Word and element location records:
BEGIN

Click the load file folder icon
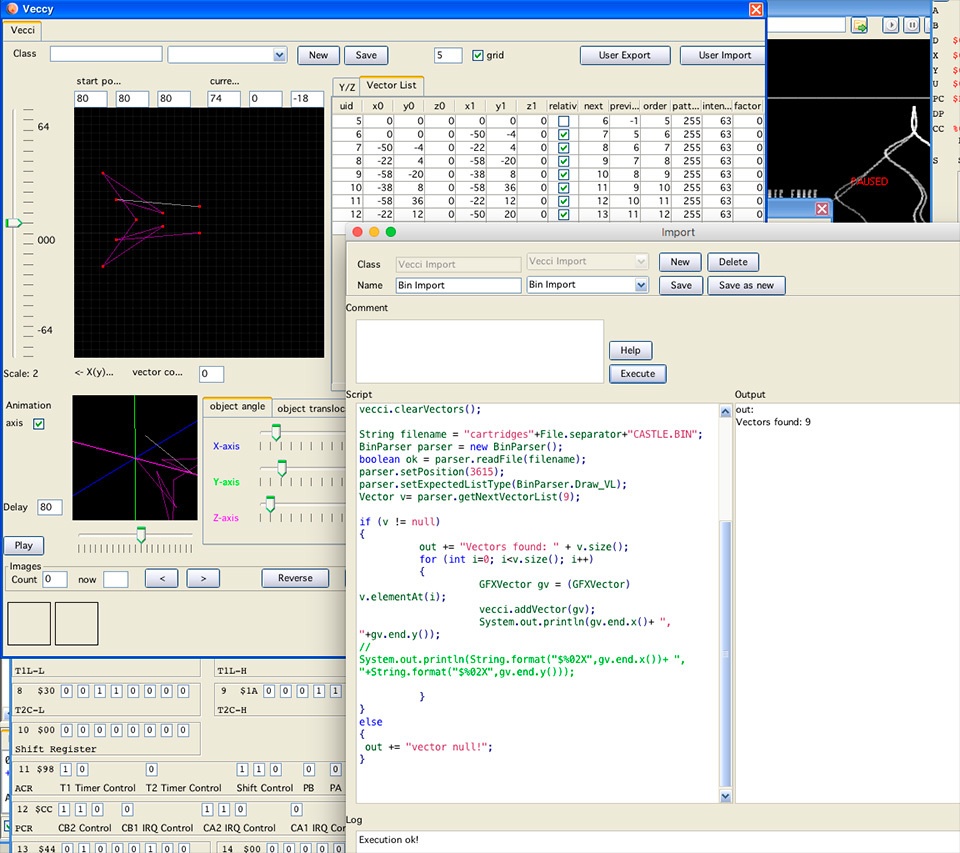The image size is (960, 853). coord(859,26)
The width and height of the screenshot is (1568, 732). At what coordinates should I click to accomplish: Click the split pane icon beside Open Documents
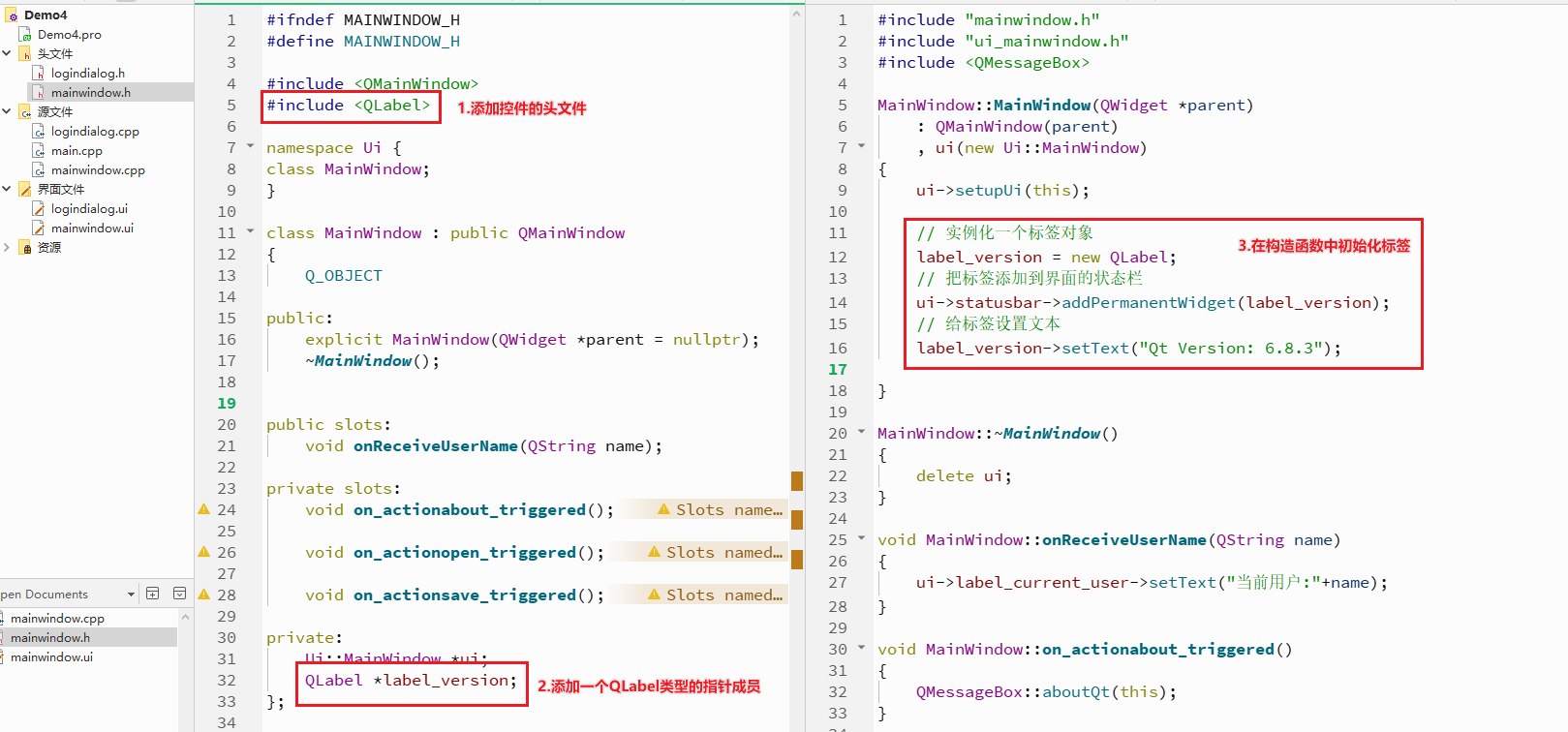point(152,594)
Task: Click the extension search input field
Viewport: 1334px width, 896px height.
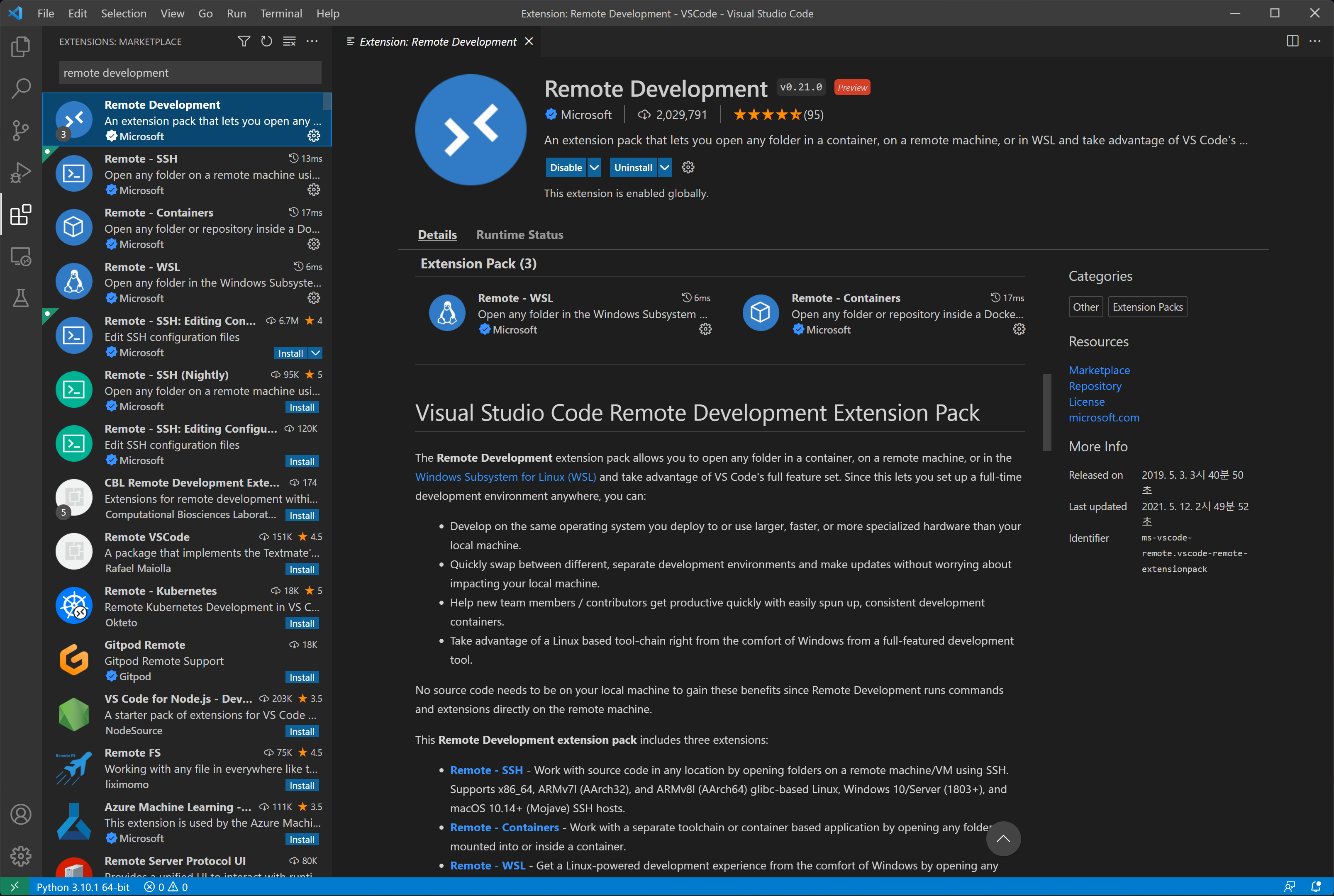Action: 190,73
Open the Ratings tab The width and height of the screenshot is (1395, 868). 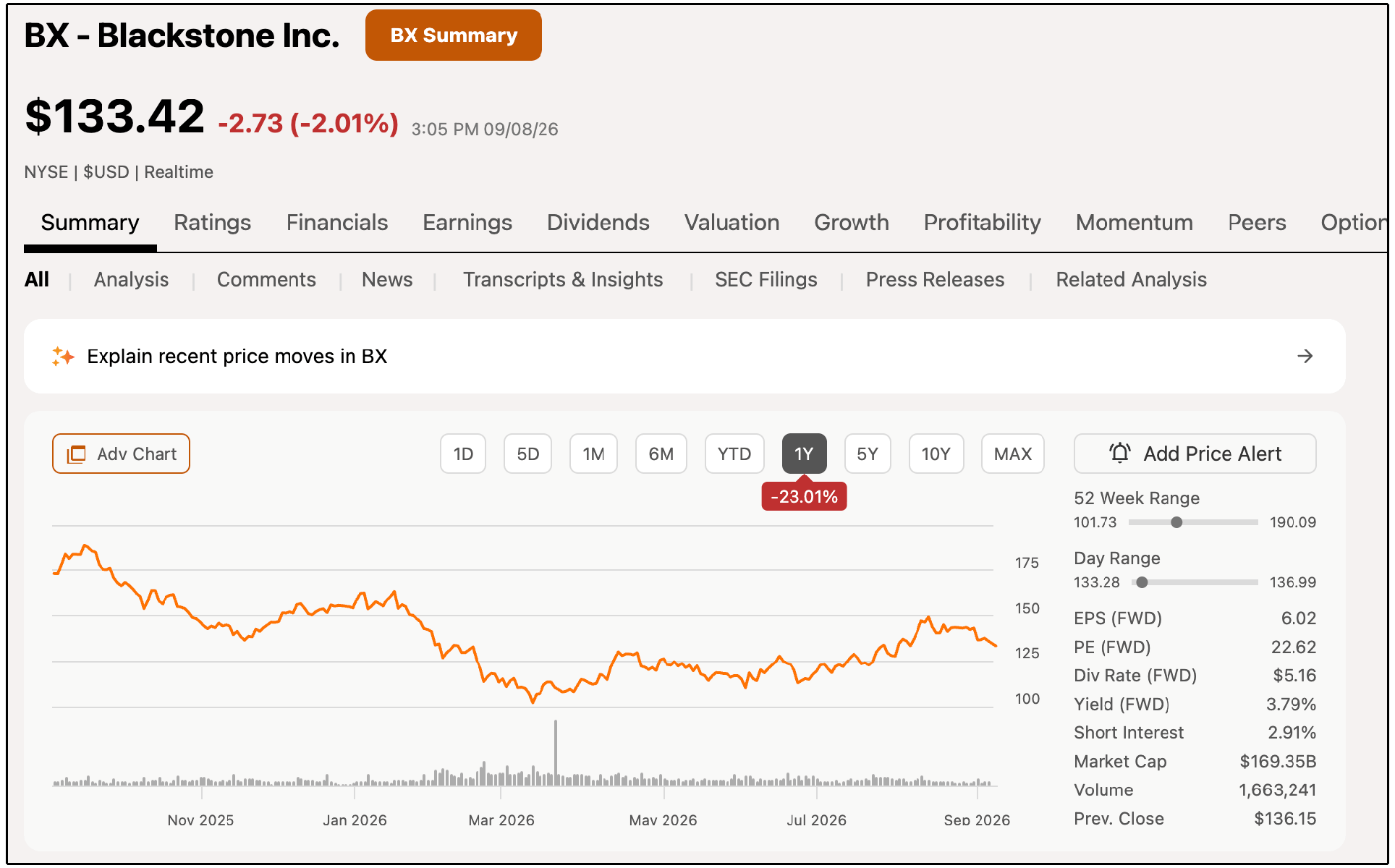[x=212, y=222]
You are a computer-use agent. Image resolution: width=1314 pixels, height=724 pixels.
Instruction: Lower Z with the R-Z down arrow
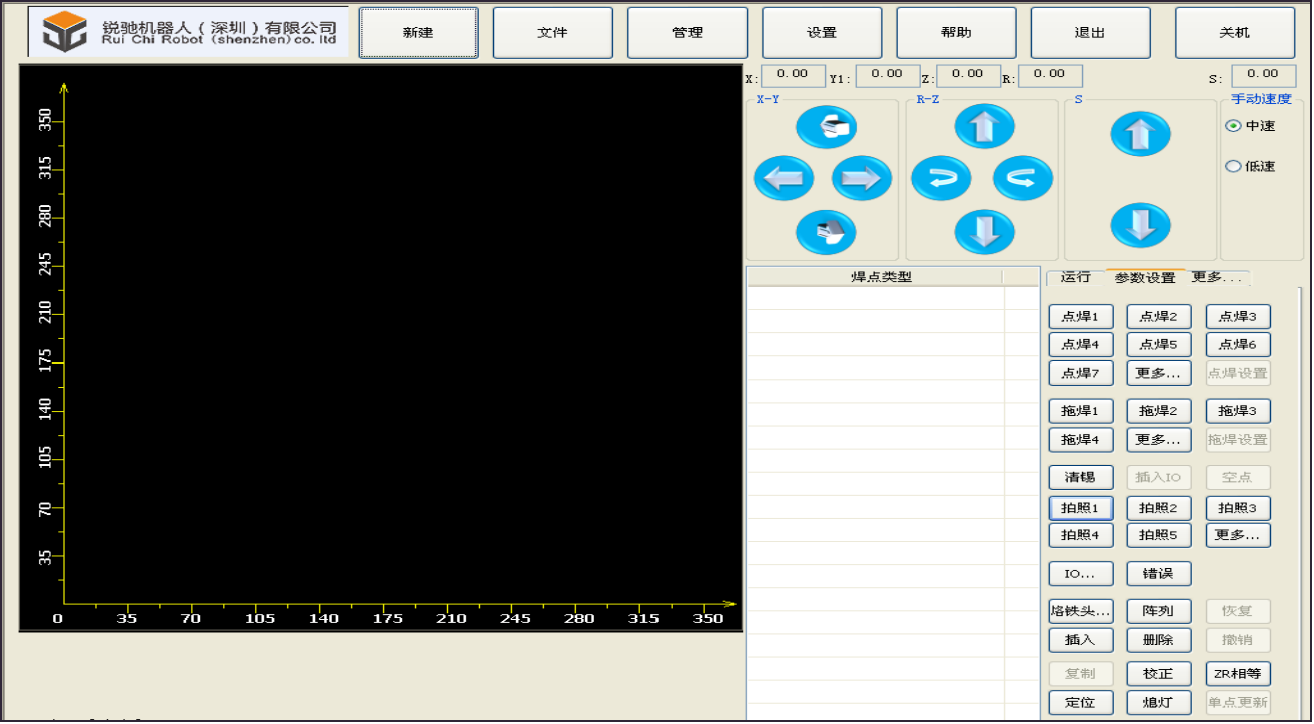pyautogui.click(x=984, y=232)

END

§ **Direction**
Copy the records verbatim, from the line containing "The width and height of the screenshot is (1568, 732)." through the line containing "Action: 190,73", with both lines included. Leave the pictures out of your answer.

§ **Finished task**
The width and height of the screenshot is (1568, 732). At what coordinates should I click to accomplish: Click the split pane icon beside Open Documents
point(152,594)
Task: Click the extension search input field
Viewport: 1334px width, 896px height.
Action: 190,73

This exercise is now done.